### Problem details
Report the number of lines in the material below that contain "Name", without any other words.
++++ Record set ++++
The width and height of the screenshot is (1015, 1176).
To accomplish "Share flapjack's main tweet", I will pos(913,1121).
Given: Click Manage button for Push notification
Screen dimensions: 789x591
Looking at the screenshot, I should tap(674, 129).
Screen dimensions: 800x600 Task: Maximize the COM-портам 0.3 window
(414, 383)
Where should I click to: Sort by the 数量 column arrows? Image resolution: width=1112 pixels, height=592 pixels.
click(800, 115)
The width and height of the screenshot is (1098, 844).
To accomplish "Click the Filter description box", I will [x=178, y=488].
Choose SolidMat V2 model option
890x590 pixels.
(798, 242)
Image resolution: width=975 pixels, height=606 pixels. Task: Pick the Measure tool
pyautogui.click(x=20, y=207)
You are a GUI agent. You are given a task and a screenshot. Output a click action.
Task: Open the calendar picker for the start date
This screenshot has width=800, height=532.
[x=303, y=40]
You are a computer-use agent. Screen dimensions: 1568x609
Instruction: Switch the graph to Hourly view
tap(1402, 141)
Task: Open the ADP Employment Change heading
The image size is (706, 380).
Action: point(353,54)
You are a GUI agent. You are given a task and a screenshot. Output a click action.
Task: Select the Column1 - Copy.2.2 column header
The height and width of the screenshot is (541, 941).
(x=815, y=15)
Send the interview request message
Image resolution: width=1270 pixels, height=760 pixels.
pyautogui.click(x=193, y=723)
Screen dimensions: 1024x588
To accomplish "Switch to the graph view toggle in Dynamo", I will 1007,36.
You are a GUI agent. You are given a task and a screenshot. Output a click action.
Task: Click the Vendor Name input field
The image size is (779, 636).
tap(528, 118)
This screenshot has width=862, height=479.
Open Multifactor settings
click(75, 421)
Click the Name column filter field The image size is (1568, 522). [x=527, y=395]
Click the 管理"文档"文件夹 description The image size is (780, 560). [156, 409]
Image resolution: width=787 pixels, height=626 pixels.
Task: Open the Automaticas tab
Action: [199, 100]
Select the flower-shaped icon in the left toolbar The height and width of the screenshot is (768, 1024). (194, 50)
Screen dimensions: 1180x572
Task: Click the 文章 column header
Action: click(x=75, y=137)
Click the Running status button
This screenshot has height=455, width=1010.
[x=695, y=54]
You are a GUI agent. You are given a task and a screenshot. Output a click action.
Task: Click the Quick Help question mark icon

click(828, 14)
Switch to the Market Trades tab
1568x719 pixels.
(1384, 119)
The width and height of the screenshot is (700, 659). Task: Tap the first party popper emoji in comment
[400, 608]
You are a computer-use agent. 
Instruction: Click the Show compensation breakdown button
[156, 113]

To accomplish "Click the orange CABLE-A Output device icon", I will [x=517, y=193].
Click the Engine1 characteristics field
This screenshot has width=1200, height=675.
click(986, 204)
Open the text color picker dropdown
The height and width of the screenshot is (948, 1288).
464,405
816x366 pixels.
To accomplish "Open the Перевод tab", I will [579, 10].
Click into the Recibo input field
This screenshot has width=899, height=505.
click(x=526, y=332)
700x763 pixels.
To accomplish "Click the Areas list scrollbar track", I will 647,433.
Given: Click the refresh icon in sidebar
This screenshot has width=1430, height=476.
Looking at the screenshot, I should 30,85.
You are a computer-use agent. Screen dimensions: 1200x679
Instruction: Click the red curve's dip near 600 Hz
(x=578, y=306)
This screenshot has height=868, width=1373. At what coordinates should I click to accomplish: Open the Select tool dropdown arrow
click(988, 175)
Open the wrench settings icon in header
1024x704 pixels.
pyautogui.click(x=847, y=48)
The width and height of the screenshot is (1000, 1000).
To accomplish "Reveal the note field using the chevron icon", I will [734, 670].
++++
### Exercise answer
2